Output the records below again, precisely as they are written.
==== Provided records ====
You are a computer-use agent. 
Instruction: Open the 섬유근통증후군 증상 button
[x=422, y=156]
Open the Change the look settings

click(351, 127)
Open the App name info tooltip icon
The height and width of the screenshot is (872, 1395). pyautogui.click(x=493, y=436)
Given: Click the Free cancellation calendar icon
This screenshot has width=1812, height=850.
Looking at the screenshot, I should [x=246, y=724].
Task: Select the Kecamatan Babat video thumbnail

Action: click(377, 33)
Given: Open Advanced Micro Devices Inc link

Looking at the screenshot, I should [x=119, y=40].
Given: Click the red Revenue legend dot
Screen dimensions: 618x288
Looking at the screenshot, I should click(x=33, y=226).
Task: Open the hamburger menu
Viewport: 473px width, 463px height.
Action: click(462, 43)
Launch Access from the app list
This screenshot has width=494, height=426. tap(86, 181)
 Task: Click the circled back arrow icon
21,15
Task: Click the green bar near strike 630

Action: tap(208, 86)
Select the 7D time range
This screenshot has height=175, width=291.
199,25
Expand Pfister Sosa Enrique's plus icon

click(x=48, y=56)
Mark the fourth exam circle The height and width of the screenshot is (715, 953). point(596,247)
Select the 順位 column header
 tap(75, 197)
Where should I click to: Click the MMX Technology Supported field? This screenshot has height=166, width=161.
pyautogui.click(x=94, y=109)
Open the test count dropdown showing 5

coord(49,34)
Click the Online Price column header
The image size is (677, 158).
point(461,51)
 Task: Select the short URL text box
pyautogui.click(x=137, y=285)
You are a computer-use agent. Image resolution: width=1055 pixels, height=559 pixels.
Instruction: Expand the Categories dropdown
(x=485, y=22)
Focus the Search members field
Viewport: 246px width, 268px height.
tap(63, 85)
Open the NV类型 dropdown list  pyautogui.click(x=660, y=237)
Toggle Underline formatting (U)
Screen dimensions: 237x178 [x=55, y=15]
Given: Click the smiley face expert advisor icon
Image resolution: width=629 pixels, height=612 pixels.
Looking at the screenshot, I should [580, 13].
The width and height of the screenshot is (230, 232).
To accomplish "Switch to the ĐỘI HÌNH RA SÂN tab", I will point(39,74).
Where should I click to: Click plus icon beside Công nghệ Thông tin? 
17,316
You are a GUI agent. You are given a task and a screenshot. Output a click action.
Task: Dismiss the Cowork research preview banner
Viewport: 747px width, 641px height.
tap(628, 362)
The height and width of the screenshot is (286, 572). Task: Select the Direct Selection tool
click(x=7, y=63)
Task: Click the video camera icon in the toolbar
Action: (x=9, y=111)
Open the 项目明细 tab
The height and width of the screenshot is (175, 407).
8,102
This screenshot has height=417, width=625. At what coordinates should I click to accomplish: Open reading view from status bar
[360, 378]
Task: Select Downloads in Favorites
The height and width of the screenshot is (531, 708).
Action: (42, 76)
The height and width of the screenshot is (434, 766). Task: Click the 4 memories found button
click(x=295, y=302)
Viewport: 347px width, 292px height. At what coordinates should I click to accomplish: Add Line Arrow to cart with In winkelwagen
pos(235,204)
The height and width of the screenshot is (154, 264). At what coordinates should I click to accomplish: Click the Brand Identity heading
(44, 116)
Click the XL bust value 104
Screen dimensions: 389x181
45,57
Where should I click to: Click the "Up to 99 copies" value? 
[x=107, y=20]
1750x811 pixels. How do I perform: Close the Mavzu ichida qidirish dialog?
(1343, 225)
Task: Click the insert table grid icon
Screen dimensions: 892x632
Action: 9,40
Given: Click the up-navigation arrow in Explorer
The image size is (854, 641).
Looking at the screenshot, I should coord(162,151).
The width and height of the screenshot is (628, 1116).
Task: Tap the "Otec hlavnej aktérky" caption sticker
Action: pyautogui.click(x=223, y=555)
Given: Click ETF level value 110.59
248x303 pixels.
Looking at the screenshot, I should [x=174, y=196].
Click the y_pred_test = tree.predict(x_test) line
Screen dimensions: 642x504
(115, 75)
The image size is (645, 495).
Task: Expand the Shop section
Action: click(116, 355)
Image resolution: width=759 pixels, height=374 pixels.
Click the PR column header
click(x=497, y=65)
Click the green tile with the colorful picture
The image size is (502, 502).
====
▸ Problem solution
You are a computer-use agent. 
Instruction: Open the 섬유근통증후군 증상 button
[x=422, y=156]
Open the Change the look settings

click(351, 127)
Open the App name info tooltip icon
The height and width of the screenshot is (872, 1395). pyautogui.click(x=493, y=436)
Given: Click the Free cancellation calendar icon
This screenshot has width=1812, height=850.
Looking at the screenshot, I should [x=246, y=724].
Task: Select the Kecamatan Babat video thumbnail

Action: click(377, 33)
Given: Open Advanced Micro Devices Inc link

Looking at the screenshot, I should [x=119, y=40].
Given: Click the red Revenue legend dot
Screen dimensions: 618x288
Looking at the screenshot, I should click(x=33, y=226).
Task: Open the hamburger menu
Viewport: 473px width, 463px height.
Action: click(462, 43)
Launch Access from the app list
This screenshot has width=494, height=426. tap(86, 181)
 Task: Click the circled back arrow icon
21,15
Task: Click the green bar near strike 630

Action: tap(208, 86)
Select the 7D time range
This screenshot has height=175, width=291.
199,25
Expand Pfister Sosa Enrique's plus icon

click(x=48, y=56)
Mark the fourth exam circle The height and width of the screenshot is (715, 953). point(596,247)
Select the 順位 column header
 tap(75, 197)
Where should I click to: Click the MMX Technology Supported field? This screenshot has height=166, width=161.
pyautogui.click(x=94, y=109)
Open the test count dropdown showing 5

coord(49,34)
Click the Online Price column header
The image size is (677, 158).
point(461,51)
 Task: Select the short URL text box
pyautogui.click(x=137, y=285)
You are a computer-use agent. Image resolution: width=1055 pixels, height=559 pixels.
Instruction: Expand the Categories dropdown
(x=485, y=22)
Focus the Search members field
Viewport: 246px width, 268px height.
tap(63, 85)
Open the NV类型 dropdown list  pyautogui.click(x=660, y=237)
Toggle Underline formatting (U)
Screen dimensions: 237x178 [x=55, y=15]
Given: Click the smiley face expert advisor icon
Image resolution: width=629 pixels, height=612 pixels.
Looking at the screenshot, I should [580, 13].
The width and height of the screenshot is (230, 232).
To accomplish "Switch to the ĐỘI HÌNH RA SÂN tab", I will point(39,74).
Where should I click to: Click plus icon beside Công nghệ Thông tin? 
17,316
You are a GUI agent. You are given a task and a screenshot. Output a click action.
Task: Dismiss the Cowork research preview banner
Viewport: 747px width, 641px height.
tap(628, 362)
The height and width of the screenshot is (286, 572). Task: Select the Direct Selection tool
click(x=7, y=63)
Task: Click the video camera icon in the toolbar
Action: (x=9, y=111)
Open the 项目明细 tab
The height and width of the screenshot is (175, 407).
8,102
This screenshot has height=417, width=625. At what coordinates should I click to accomplish: Open reading view from status bar
[360, 378]
Task: Select Downloads in Favorites
The height and width of the screenshot is (531, 708).
Action: (42, 76)
The height and width of the screenshot is (434, 766). Task: Click the 4 memories found button
click(x=295, y=302)
Viewport: 347px width, 292px height. At what coordinates should I click to accomplish: Add Line Arrow to cart with In winkelwagen
pos(235,204)
The height and width of the screenshot is (154, 264). At what coordinates should I click to accomplish: Click the Brand Identity heading
(44, 116)
Click the XL bust value 104
Screen dimensions: 389x181
45,57
Where should I click to: Click the "Up to 99 copies" value? 
[x=107, y=20]
1750x811 pixels. How do I perform: Close the Mavzu ichida qidirish dialog?
(1343, 225)
Task: Click the insert table grid icon
Screen dimensions: 892x632
Action: 9,40
Given: Click the up-navigation arrow in Explorer
The image size is (854, 641).
Looking at the screenshot, I should coord(162,151).
The width and height of the screenshot is (628, 1116).
Task: Tap the "Otec hlavnej aktérky" caption sticker
Action: pyautogui.click(x=223, y=555)
Given: Click ETF level value 110.59
248x303 pixels.
Looking at the screenshot, I should [x=174, y=196].
Click the y_pred_test = tree.predict(x_test) line
Screen dimensions: 642x504
(115, 75)
The image size is (645, 495).
Task: Expand the Shop section
Action: click(116, 355)
Image resolution: width=759 pixels, height=374 pixels.
Click the PR column header
click(x=497, y=65)
Click the green tile with the colorful picture
The image size is (502, 502).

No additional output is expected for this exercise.